Now that English-language readers are accustomed to foreign-sounding names, anglicization seems outdated. I have stopped doing it in my own writing. But will transliterating Hebrew names alienate authors accustomed by long habit to anglicizing them, or readers who search the scholarly literature for Shelomoh ben Yizḥaq but find only Solomon ben Isaac? And in the short term, should I impose transliteration on my authors who anglicize?

Q. We are in a quandary over the surname Humphries. Per Chicago, all proper names ending in s form the plural by adding es. Thus Humphrieses. I argue that Humphries is the same whether it’s one Humphries or many—that is how most of us say it, and this conforms to the way we treat other nouns ending in ies. This name is used hundreds of times in this particular novel, usually in dialogue, and often in the possessive, both singular and plural. Should the plural forms be Humphries and Humphries’, or Humphrieses and Humphrieses’? Help!

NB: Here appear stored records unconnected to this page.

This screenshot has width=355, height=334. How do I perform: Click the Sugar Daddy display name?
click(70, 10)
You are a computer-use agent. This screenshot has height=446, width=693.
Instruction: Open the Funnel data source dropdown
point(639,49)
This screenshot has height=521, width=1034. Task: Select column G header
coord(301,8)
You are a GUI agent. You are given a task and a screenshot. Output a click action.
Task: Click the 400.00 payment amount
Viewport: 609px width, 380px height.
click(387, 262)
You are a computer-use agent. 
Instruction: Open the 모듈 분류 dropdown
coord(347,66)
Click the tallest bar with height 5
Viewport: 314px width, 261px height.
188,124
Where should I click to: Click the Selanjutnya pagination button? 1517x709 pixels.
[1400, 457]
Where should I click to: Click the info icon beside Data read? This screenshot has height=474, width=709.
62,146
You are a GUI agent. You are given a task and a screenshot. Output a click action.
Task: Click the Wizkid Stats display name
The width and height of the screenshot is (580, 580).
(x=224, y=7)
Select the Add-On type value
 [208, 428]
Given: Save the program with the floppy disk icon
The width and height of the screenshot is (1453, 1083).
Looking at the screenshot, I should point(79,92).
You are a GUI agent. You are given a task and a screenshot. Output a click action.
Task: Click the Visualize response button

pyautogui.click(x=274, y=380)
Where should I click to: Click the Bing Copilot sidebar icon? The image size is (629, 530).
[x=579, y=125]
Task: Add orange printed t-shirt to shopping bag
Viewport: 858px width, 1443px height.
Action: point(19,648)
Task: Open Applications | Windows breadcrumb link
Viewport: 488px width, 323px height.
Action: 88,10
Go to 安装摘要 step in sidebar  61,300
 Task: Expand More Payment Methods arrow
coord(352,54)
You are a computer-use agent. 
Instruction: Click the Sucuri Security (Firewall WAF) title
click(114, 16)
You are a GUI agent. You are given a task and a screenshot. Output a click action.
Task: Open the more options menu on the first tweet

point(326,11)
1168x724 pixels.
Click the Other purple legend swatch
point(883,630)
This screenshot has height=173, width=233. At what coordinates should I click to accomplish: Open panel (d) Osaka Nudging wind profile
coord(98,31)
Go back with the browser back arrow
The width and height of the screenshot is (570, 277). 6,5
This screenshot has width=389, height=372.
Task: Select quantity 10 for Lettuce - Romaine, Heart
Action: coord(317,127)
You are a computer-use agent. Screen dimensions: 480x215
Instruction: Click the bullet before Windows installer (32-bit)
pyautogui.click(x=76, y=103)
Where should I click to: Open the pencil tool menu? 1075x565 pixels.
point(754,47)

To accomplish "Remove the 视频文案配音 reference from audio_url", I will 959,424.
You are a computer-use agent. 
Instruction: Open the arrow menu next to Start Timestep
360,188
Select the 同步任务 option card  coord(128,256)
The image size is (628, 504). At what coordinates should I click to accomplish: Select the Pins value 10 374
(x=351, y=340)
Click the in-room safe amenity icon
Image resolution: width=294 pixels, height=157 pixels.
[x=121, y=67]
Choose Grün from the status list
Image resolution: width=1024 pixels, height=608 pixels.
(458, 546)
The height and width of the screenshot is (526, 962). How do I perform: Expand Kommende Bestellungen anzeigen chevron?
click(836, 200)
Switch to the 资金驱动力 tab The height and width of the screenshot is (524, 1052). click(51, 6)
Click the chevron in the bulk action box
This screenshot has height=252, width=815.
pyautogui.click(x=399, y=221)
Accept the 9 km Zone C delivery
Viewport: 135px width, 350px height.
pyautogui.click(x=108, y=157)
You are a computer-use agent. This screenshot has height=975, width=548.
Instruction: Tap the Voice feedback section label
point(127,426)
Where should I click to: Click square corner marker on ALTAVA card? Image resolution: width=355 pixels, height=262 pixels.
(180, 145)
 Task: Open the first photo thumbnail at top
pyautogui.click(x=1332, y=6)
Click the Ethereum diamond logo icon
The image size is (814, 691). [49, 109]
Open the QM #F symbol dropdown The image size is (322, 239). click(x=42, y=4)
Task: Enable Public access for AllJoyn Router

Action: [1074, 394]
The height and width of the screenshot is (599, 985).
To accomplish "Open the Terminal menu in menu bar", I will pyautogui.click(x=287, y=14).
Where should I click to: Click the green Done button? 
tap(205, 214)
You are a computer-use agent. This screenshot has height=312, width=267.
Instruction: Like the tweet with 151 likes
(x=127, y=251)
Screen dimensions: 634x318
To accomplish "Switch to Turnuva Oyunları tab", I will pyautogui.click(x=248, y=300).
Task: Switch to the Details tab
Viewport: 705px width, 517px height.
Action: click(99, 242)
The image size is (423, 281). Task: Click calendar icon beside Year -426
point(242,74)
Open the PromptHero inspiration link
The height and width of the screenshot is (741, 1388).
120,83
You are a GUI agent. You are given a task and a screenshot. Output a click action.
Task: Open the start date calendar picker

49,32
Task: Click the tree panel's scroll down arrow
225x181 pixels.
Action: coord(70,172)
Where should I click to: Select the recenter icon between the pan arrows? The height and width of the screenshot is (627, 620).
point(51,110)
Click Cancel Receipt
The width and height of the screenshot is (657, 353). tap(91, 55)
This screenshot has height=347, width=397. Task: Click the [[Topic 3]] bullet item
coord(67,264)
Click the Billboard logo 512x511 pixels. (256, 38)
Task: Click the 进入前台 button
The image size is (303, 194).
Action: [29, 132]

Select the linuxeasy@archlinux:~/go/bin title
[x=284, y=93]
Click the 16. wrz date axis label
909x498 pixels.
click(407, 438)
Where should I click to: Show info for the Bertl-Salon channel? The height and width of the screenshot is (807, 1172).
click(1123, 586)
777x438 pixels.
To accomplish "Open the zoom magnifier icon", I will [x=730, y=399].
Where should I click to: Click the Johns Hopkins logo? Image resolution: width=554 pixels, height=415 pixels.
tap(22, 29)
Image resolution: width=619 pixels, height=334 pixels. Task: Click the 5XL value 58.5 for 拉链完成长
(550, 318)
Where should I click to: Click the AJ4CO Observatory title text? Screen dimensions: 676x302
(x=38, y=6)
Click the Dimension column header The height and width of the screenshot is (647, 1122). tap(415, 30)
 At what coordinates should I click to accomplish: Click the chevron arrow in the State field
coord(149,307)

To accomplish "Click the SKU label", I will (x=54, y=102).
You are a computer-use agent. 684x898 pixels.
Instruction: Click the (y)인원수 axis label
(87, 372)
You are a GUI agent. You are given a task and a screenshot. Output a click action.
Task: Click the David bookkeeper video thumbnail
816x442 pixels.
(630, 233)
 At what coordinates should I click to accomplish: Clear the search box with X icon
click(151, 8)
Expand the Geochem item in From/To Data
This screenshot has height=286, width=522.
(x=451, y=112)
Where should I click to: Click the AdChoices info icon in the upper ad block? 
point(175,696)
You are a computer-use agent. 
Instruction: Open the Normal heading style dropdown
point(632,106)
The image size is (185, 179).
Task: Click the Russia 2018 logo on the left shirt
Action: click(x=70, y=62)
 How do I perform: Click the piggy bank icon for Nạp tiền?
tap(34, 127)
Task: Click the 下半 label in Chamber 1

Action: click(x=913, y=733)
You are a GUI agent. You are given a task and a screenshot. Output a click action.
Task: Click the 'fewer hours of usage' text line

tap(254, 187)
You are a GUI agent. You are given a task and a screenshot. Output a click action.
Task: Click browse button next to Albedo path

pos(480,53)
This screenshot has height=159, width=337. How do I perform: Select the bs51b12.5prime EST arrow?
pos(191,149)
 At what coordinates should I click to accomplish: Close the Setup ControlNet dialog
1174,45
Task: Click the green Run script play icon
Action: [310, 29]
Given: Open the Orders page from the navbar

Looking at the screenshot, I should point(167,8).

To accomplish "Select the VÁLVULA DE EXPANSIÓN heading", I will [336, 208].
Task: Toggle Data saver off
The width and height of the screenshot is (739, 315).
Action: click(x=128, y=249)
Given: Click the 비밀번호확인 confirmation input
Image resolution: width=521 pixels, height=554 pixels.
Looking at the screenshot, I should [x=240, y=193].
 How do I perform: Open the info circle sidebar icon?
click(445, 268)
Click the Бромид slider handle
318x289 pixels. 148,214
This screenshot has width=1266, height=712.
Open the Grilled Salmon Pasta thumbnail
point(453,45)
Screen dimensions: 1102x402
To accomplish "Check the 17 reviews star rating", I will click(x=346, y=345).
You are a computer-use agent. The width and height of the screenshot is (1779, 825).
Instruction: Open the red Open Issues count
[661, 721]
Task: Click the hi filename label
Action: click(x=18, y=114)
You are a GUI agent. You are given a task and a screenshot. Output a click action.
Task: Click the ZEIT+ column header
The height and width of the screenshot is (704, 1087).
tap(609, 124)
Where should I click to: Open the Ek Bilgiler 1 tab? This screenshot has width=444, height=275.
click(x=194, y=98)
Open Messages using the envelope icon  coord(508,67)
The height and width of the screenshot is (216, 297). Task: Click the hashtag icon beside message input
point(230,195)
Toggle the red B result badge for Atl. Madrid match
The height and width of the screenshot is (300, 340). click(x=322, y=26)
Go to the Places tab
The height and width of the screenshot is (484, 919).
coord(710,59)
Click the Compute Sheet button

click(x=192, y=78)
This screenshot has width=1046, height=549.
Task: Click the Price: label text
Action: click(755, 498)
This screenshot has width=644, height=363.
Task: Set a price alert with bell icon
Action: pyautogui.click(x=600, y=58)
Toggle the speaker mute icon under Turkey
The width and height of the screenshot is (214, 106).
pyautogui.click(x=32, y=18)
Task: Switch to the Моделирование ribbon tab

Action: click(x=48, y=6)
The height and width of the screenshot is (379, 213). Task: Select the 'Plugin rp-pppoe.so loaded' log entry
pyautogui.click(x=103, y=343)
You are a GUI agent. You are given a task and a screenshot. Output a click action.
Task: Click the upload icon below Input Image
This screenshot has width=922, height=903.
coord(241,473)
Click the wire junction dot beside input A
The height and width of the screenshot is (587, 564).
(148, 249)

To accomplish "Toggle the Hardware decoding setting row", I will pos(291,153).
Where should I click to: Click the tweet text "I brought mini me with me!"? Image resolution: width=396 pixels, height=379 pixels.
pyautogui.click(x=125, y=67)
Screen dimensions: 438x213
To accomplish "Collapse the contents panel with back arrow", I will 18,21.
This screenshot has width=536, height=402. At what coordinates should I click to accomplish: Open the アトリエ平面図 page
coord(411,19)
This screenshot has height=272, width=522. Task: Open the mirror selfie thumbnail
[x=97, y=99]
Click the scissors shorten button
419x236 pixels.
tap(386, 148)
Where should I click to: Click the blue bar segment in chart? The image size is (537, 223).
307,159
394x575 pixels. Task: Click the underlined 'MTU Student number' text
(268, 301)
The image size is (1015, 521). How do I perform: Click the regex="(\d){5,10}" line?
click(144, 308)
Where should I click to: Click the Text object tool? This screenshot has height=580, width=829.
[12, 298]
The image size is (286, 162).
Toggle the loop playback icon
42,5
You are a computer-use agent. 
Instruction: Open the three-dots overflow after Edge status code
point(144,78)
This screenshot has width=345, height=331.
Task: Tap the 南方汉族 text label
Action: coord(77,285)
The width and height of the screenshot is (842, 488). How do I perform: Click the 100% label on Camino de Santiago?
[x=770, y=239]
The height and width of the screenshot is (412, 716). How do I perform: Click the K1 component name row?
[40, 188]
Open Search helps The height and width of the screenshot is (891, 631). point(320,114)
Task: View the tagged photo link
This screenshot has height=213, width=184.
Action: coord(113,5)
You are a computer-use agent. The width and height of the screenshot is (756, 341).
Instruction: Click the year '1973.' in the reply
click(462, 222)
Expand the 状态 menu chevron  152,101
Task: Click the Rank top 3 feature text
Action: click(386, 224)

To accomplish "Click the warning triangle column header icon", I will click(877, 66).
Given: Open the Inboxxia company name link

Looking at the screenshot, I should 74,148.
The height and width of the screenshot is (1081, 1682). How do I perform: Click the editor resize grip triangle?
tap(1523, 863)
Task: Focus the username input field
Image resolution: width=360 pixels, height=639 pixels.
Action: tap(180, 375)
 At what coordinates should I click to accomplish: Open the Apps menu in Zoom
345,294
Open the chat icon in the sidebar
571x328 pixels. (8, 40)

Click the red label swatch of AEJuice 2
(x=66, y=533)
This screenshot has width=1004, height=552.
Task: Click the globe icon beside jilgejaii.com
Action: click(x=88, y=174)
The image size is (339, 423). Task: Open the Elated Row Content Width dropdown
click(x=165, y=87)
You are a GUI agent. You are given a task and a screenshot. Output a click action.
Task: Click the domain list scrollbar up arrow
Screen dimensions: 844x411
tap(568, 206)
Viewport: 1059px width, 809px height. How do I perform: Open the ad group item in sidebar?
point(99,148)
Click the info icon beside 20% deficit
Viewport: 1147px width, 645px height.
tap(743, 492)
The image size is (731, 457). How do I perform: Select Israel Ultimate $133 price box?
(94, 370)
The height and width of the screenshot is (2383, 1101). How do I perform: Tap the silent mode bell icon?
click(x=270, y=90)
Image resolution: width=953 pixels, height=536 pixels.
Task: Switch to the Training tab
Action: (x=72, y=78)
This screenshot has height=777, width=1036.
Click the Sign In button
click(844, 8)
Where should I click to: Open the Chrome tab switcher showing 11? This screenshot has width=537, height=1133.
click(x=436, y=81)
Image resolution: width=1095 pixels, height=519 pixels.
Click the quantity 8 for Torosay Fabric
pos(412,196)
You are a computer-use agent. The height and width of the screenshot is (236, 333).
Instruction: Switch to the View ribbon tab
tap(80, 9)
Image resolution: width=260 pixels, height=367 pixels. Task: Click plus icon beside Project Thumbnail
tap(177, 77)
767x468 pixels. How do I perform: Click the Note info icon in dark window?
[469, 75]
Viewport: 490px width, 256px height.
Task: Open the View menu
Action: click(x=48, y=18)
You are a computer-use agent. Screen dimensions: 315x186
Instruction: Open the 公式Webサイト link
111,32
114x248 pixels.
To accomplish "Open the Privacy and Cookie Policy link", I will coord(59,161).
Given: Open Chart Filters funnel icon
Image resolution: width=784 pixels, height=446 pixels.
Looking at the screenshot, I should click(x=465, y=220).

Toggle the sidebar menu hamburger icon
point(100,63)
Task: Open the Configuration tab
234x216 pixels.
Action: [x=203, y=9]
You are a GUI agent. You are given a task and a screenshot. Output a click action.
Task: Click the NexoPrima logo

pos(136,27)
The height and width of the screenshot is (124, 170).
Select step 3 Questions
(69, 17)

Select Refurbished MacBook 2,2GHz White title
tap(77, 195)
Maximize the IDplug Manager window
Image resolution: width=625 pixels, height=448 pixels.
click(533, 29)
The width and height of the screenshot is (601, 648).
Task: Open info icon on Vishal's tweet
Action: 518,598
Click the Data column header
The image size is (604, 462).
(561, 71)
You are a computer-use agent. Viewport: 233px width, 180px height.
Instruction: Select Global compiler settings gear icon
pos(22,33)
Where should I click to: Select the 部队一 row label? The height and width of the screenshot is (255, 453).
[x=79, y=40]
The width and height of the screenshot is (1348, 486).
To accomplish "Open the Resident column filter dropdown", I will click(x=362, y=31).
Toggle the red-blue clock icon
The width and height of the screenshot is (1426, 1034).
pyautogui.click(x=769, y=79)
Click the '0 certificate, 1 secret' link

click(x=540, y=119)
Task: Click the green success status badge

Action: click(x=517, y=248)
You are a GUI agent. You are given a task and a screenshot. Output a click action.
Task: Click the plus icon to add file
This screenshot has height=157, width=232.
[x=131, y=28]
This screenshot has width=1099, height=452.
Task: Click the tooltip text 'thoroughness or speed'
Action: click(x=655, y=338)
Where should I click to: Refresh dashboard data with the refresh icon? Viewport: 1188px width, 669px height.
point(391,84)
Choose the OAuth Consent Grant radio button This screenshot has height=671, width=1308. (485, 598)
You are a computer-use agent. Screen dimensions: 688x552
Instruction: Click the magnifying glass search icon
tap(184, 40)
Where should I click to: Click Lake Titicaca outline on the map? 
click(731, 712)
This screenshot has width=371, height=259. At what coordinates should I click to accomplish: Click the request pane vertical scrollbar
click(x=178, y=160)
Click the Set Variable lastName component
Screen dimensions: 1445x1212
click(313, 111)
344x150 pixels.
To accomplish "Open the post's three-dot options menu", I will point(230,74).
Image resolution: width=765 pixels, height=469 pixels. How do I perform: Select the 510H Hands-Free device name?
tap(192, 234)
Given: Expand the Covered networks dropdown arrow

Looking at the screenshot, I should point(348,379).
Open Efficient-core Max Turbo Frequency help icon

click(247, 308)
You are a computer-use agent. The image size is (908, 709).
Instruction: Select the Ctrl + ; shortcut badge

Q. I’ve been copyediting textbooks for more than a decade. I removed the title Dr. in a section about Martin Luther King Jr. because I thought that once a person is deceased, titles are not used in subsequent references. The editor strongly disagreed with this edit and stetted all the Dr.’s. For me, it was a matter of consistency; we don’t refer to Jonas and Albert as “Dr. Salk” and “Dr. Einstein.” (At least I don’t.) For the editor, it was an issue of respect for a man and his ideals. Is there a difference between dead scientific doctors and dead academic ones, or is Dr. King an exception to the rule?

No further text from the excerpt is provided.